──────── Extracted entries ────────

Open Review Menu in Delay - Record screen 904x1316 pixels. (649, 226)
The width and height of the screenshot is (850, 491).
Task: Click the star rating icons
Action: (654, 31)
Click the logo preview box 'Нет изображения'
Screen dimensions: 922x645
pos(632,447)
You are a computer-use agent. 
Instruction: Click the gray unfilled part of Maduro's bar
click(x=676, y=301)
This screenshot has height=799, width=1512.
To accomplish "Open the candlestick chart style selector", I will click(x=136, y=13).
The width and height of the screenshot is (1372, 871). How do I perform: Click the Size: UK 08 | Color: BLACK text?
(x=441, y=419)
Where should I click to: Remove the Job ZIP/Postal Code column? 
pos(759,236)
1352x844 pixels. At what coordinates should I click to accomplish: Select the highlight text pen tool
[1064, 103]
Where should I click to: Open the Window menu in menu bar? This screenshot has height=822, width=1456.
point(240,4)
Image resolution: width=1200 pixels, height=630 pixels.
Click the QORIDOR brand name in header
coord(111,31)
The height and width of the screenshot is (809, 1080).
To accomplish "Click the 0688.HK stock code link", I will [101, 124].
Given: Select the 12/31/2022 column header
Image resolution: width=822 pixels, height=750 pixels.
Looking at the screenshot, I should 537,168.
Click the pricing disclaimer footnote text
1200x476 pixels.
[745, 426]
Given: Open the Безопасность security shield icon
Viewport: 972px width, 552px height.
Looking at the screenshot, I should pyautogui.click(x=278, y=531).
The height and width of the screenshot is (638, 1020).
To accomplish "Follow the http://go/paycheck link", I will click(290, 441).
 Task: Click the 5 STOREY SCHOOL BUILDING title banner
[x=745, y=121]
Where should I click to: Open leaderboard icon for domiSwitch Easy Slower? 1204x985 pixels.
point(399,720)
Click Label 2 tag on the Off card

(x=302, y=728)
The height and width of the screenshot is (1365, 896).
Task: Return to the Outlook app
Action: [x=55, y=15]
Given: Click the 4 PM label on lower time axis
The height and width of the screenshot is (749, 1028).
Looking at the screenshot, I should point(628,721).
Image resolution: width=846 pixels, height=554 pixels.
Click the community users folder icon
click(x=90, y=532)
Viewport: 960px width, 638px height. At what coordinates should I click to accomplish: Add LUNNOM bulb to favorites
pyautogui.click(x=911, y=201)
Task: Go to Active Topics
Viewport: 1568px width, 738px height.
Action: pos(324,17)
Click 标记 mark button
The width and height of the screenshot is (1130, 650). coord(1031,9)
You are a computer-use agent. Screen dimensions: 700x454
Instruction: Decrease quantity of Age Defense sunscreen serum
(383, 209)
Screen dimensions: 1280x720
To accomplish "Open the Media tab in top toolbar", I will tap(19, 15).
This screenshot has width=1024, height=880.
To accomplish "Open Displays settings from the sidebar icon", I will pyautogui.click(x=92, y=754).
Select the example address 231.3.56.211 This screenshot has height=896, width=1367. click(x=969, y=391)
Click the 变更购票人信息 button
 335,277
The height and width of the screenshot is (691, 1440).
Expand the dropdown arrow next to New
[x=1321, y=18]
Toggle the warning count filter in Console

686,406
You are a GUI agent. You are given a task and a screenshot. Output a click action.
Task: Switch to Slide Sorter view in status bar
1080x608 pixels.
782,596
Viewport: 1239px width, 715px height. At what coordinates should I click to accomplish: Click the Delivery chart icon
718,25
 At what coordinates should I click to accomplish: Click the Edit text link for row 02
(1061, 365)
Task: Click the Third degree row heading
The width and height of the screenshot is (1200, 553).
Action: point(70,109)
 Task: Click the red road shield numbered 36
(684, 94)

────────

Exercise instructions: Check every line of the records, and copy the ones that hold the word "will".

Result of the task:
To accomplish "Open the candlestick chart style selector", I will click(x=136, y=13).
To accomplish "Click the 0688.HK stock code link", I will [101, 124].
To accomplish "Follow the http://go/paycheck link", I will click(290, 441).
To accomplish "Open the Media tab in top toolbar", I will tap(19, 15).
To accomplish "Open Displays settings from the sidebar icon", I will pyautogui.click(x=92, y=754).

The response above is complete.